■ **STORED ROWS**:
+-------+

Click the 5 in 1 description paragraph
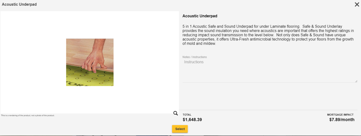 point(268,35)
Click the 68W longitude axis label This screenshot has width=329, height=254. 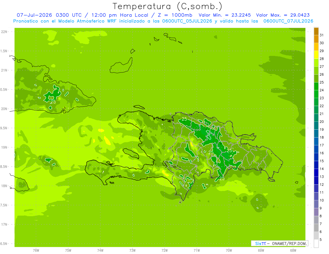pos(293,250)
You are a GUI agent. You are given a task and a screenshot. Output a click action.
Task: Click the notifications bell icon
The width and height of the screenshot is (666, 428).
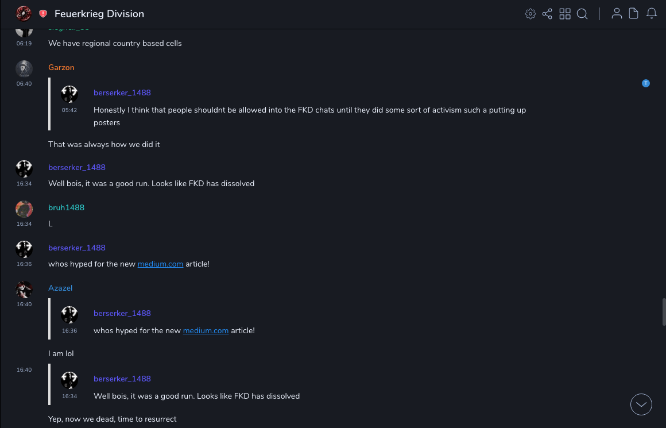(652, 14)
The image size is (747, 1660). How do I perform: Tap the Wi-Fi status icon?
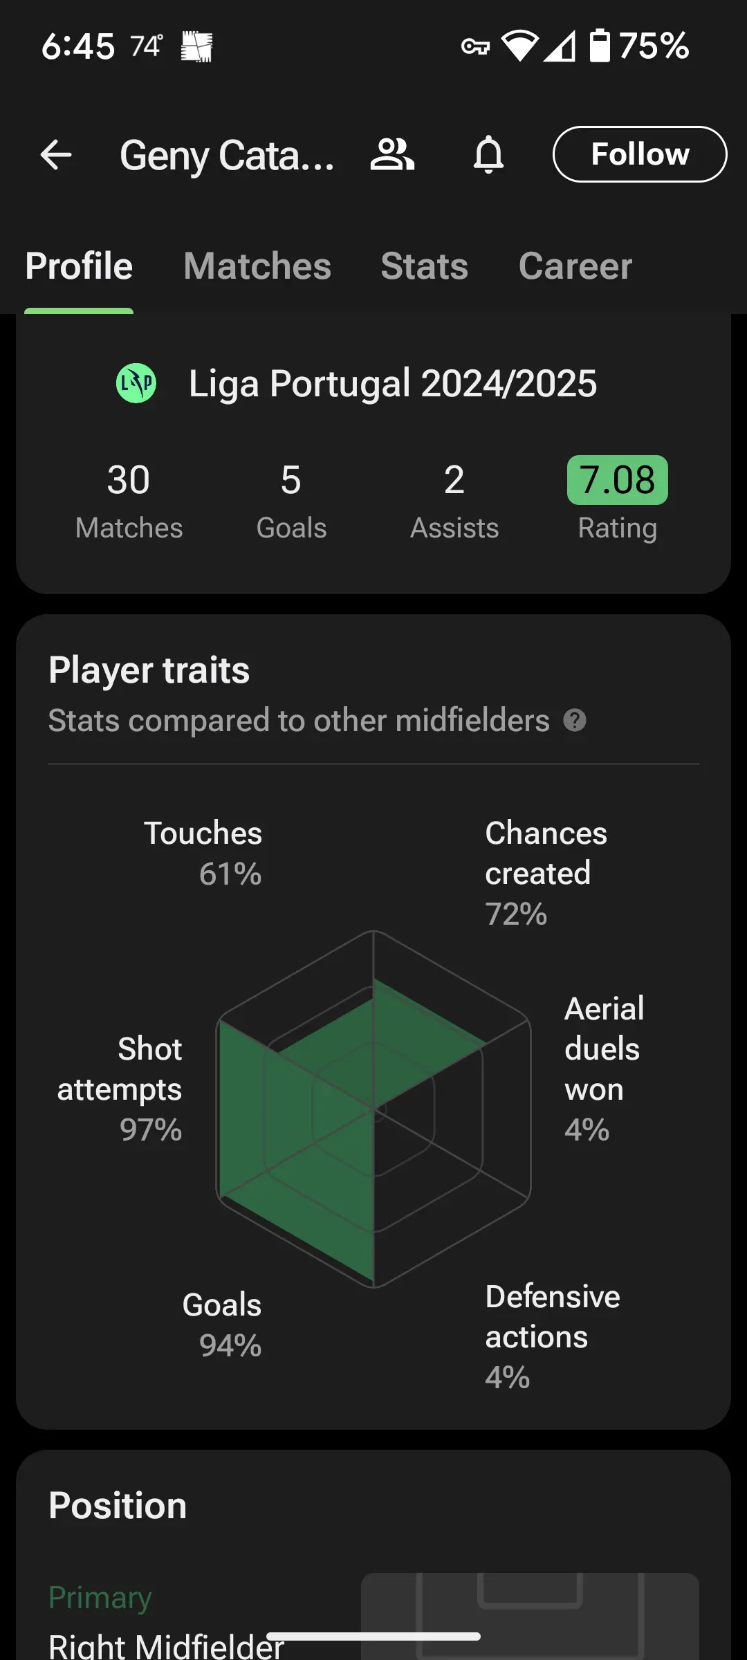[519, 46]
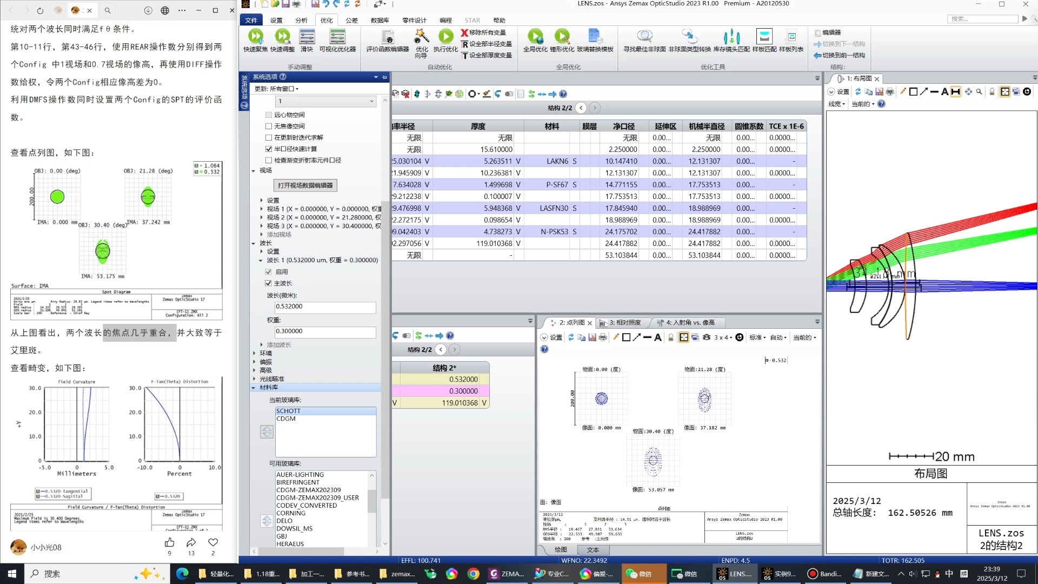Run 执行优化 optimization
1038x584 pixels.
tap(445, 37)
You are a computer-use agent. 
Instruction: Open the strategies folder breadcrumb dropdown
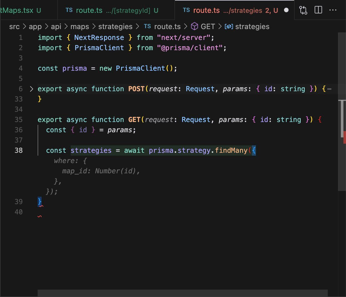coord(115,27)
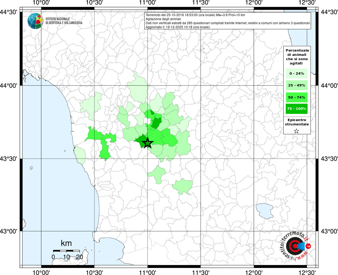The height and width of the screenshot is (275, 338).
Task: Click the blue lake in the southeast
Action: (x=264, y=210)
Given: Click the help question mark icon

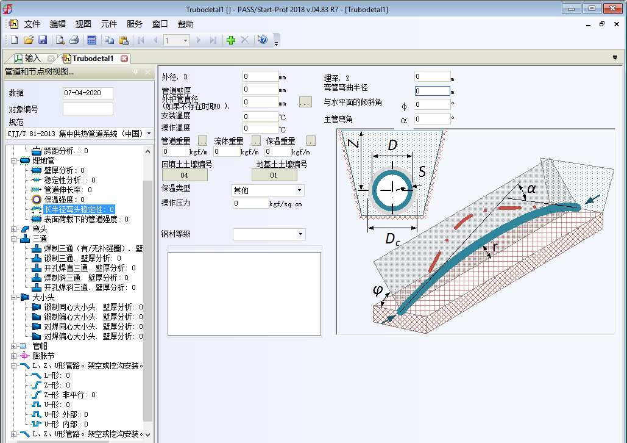Looking at the screenshot, I should click(263, 40).
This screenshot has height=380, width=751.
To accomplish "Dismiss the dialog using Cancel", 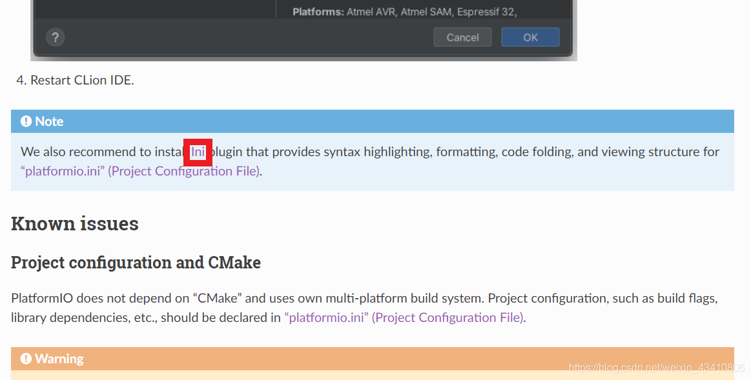I will (x=462, y=37).
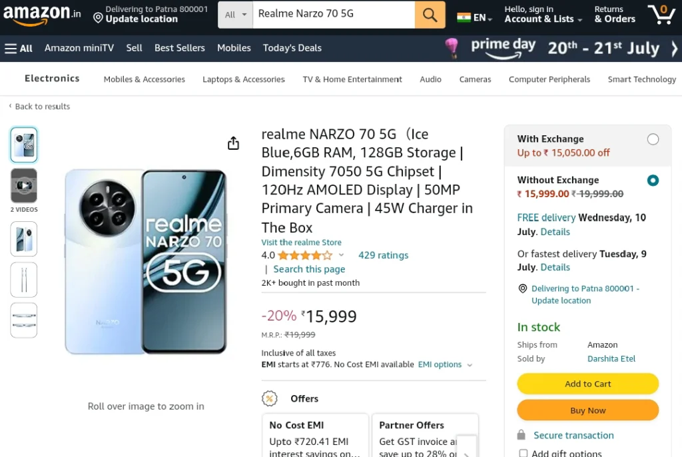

+-------+

■ **AIM OF THE TASK**:
Convert the lines from the one with "The image size" up to and including the one with "Action: (x=264, y=210)" into a JSON list of strings, with each line as its own string and blank lines skipped. Leave the pictures out of your answer.

■ **WRITTEN RESPONSE**:
[
  "The image size is (747, 1660). How do I perform: Tap the Wi-Fi status icon?",
  "[519, 46]",
  "Run 执行优化 optimization",
  "1038x584 pixels.",
  "tap(445, 37)",
  "You are a computer-use agent. ",
  "Instruction: Open the strategies folder breadcrumb dropdown",
  "coord(115,27)",
  "The height and width of the screenshot is (275, 338).",
  "Task: Click the blue lake in the southeast",
  "Action: (x=264, y=210)"
]